13 ans après, Pınar Selek, toujours symbole

Tous les témoins de l’innocence de Pınar Selek demandent la fin du harcèlement juridique contre elle, en mettant l’accent sur la nature symbolique de « l’affaire Selek ». Treize ans après le début du procès, cet adjectif n’a rien perdu de sa pertinence. Les multiples violations des droits de l’Homme depuis les derniers mois en Turquie révèlent que la majorité des répressions visent toujours et essentiellement ceux qui militent pour la résolution de la question kurde. Pınar elle-même n’est-elle toujours pas poursuivie pour « appartenance à un organisme terroriste » ? Puisque la bombe n’est pas une bombe, mais une explosion de bonbonnière de gaz, puisqu’il n’y a pas de séparatistes kurdes derrière un « attentat », il ne devrait plus y avoir procès. Mais le droit turc étant ce que c’est, après treize ans et trois acquittement, reste toujours sa soi-disant appartenance à un groupe terroriste, et c’est pour cela que le procès continue…

Les répressions récentes inquiètent, de par le monde, les vrais amis de la Turquie. Comme souligné dans le dernier rapport annuel (octobre 2011) de la Fédération internationale de ligues de droits de l’Homme (FIDH), « la répression s’est intensifiée contre toutes celles et tous ceux qui ont critiqué la politique du gouvernement, notamment au sujet de la question kurde ». Une révision musclée de la loi anti-terroriste en 2006 a permis au gouvernement et aux forces de l’ordre d’intensifier, voire de multiplier par 30 le nombre de personnes condamnées à travers ces lois, notamment de 273 en 2005 à 6345 en 2009. La grande majorité de ces condamnations tombent dans le domaine de « la question kurde ». Ainsi, une universitaire et un éditeur éminents deviennent les dernières victimes de la rafle décomplexée contre les « souteneurs des Kurdes ».

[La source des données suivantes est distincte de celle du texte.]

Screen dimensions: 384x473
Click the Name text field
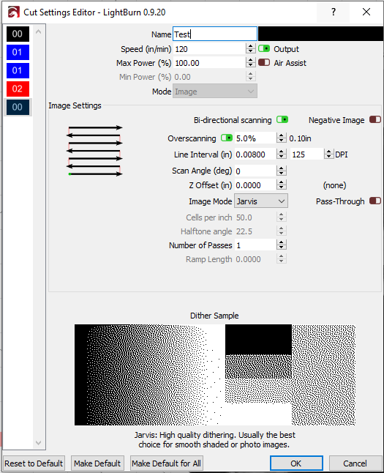[215, 34]
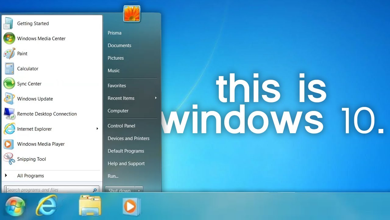The image size is (390, 220).
Task: Click the user account flower picture
Action: 132,14
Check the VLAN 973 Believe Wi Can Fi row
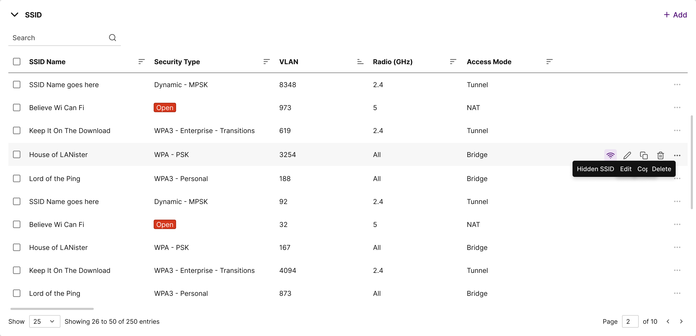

Qu’est-ce qui a changé depuis le début du procès de Pınar ? Rien. Pire, les choses se sont aggravées. Il y a treize ans, Pınar était poursuivie en justice après avoir mené une recherche scientifique auprès des Kurdes qui avaient choisi le combat armé. Aujourd’hui, la chasse aux sorcières contre ceux qui oeuvrent pour une solution politique de la question kurde est relancée. Et Pınar reste le symbole, aujourd’hui encore plus pertinemment qu’il y a treize ans, d’un harcèlement systématique des dissidents turcs qui veulent la fin d’une guerre civile, d’une fratrie soutenue autant par l’Etat turc que les séparatistes kurdes.

Le procès de Pınar Selek restera ainsi le baromètre de la répression politique en Turquie.